December 11, Aurora, Ontario.
December 11, Aurora, Ontario
. Abbee Corb, PhD in Criminology and Hate Crime from the city of Newmarket Hate Crime Unit, invited Raelian representatives from Toronto to participate to a workshop offered to a larger unit of 65 police officers (for a full day of training) on World religions. York Region is considered to be the most diversified region in the entire country and for the second time, the Raelian philosophy was on center stage to educate the officers about the Raelian symbol and much more.
Recently, the region experienced events that were perceived at first as hate crimes events but when these events were investigated, they found that they were rituals based on religious practices. When people immigrate to a new country, they bring along their cultural and religious practices and it made sense that those who are policing the region should know about them.
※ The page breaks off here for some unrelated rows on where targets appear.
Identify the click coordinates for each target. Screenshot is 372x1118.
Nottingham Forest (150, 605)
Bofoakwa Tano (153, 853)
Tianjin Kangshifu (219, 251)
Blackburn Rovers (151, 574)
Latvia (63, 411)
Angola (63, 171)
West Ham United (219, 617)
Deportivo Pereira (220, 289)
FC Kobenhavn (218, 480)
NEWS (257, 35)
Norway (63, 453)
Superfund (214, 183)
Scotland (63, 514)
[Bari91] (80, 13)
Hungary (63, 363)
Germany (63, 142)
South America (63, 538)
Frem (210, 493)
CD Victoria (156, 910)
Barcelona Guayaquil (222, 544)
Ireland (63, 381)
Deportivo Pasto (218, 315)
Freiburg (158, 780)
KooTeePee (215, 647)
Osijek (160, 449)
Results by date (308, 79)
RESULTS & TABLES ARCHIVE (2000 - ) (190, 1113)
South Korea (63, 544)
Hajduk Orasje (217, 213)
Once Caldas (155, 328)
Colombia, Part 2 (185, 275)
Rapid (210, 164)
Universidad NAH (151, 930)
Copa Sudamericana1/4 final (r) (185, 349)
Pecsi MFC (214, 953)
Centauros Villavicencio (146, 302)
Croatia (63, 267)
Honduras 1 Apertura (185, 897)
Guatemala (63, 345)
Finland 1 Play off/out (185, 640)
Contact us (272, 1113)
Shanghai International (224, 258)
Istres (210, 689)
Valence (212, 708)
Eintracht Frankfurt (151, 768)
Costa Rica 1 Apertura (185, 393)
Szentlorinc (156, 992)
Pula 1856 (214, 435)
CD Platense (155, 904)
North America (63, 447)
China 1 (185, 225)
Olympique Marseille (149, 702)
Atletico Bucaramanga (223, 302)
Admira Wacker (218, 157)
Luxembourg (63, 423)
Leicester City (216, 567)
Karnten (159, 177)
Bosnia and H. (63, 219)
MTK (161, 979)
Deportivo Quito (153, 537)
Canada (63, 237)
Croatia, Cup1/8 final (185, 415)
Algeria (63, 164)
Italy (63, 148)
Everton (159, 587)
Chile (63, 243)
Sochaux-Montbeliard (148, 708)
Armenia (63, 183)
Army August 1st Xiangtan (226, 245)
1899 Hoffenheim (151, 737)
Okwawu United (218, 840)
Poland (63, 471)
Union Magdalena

Then a video on the Rehabilitation of the Swastika was presented. The swastika is often misunderstood and this was a big eye opener and provided a new and fresh perspective about the symbol to these police officers. The swastika is often used in Indian culture to purify locations. One officer shared this story: “An Indian family was moving into their new house and prior to moving the night before, they drew a big swastika into their living room windows to ensure their home was pure for moving in. Their neighbours, a Jewish family seeing the swastika feared the worst, called the police thinking that they were victims of anti-Semitism. When the police officers visited both families, they quickly realized, the same symbol meant two different things to both families. They explained this to both families and all was well.”
Education is everything! York Region is a great model for the world to follow in educating their law enforcement teams in better understanding cultural diversity. As more world cities are faced with similar changes in demographics, it will become more and more important to educate our populations in understanding others’ culture.
One of the presenters spoke on world religions, another was a Muslim representative who spoke about what they are doing to modify the Sharia to meet Canadian laws. Then a lawyer presented on the legal perspectives when the religious practices go beyond the law and Patrick Rhein and Diane Brisebois presented on the Raelian philosophy.
Patrick Rhein, who is in charge of the Toronto raelian chapter introduced the goals of the Raelian Movement. Then Diane Brisebois spoke about the Raelian values, their rituals and celebrations. When she spoke about the Raelian marriage stating that people (homosexual, transsexual, heterosexual) could marry for whatever period they wanted, officers laughed with approval and had lots of great questions. How do you officialise your marriages? How do people decide what kind of relationships they want to have? How do you celebrate divorces? Do you mean to say that Raelians have separations and divorces that do not involved police officers? What do you do if your partner doesn’t want to let you go? At some point, even one officer said “How does one become a member?”